Number the lines of the data below, from the line with "coordinates (1428, 940)." to the line with "solo track is", both included, and skip any blank lines.
• • • • •
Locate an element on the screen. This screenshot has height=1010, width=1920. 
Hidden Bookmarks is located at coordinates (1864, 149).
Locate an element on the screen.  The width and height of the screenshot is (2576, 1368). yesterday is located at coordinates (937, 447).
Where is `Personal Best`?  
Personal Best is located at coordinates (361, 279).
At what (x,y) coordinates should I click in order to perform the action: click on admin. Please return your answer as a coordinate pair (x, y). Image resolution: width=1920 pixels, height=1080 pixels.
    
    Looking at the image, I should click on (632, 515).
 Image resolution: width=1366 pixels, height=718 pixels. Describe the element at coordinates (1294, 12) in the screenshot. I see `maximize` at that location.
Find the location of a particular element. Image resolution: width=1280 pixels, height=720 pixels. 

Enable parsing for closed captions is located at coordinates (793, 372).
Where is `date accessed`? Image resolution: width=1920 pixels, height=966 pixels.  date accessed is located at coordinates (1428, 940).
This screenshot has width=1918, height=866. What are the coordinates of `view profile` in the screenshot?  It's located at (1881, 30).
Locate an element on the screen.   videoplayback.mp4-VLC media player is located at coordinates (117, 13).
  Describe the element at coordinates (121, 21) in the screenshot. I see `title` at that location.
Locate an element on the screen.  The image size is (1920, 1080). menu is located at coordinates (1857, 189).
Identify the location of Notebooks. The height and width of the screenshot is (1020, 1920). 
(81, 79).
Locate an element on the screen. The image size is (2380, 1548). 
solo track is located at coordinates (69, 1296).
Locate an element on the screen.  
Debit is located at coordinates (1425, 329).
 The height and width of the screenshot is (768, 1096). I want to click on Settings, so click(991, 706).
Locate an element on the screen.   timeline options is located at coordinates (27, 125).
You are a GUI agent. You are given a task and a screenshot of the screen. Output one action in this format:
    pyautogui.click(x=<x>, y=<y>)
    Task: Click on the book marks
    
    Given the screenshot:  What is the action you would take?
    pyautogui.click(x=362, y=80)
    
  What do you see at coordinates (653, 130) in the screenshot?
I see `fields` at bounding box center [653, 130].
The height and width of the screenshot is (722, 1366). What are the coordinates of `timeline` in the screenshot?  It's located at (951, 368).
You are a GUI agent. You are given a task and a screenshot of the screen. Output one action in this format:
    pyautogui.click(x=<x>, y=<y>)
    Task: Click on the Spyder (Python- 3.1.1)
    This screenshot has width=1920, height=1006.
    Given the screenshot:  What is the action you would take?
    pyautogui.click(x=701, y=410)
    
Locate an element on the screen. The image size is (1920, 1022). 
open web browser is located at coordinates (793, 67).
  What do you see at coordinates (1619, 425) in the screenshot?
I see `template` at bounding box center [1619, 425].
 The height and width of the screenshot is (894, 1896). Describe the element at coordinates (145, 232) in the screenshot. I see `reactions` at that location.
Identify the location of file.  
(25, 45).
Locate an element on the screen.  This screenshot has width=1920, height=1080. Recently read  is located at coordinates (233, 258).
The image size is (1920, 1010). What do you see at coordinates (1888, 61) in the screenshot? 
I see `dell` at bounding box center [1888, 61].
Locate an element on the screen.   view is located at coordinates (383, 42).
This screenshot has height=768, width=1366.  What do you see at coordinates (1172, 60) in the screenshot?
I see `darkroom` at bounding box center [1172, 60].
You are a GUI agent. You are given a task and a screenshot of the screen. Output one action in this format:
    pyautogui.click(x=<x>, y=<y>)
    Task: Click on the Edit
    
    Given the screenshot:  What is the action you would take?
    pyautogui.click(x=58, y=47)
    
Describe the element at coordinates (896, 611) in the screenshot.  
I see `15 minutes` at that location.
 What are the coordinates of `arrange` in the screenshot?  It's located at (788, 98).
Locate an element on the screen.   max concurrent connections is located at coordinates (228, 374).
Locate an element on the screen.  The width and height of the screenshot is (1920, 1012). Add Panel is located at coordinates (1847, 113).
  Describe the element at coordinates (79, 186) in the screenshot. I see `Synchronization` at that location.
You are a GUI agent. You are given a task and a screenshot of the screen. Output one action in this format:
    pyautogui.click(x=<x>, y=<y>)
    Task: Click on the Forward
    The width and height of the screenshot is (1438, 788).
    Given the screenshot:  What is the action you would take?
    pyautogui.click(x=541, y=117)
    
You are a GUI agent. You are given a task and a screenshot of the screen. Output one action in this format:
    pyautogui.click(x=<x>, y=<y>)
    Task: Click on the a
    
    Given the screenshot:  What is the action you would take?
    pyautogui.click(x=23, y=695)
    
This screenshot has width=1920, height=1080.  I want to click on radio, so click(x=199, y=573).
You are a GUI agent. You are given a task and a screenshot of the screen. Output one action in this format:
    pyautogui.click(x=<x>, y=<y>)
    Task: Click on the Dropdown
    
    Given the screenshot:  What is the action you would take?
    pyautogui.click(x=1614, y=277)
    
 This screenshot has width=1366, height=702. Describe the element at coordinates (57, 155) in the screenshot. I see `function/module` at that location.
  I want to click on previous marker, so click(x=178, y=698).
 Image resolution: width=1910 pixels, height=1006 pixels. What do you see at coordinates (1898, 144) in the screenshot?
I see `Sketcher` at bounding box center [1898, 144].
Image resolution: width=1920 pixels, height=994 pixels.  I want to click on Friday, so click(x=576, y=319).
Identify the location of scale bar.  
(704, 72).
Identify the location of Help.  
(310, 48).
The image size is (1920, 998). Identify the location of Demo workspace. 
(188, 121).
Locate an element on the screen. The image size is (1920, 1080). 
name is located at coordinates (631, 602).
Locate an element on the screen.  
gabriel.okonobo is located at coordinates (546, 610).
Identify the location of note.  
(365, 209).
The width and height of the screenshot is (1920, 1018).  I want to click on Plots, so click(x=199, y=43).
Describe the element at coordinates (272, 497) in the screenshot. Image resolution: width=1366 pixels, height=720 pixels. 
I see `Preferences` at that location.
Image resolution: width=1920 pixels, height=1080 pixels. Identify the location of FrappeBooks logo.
• • • • •
_Final result:_
1. Where is `date accessed`? Image resolution: width=1920 pixels, height=966 pixels.  date accessed is located at coordinates (1428, 940).
2. This screenshot has width=1918, height=866. What are the coordinates of `view profile` in the screenshot?  It's located at (1881, 30).
3. Locate an element on the screen.   videoplayback.mp4-VLC media player is located at coordinates (117, 13).
4.   Describe the element at coordinates (121, 21) in the screenshot. I see `title` at that location.
5. Locate an element on the screen.  The image size is (1920, 1080). menu is located at coordinates (1857, 189).
6. Identify the location of Notebooks. The height and width of the screenshot is (1020, 1920). 
7. (81, 79).
8. Locate an element on the screen. The image size is (2380, 1548). 
9. solo track is located at coordinates (69, 1296).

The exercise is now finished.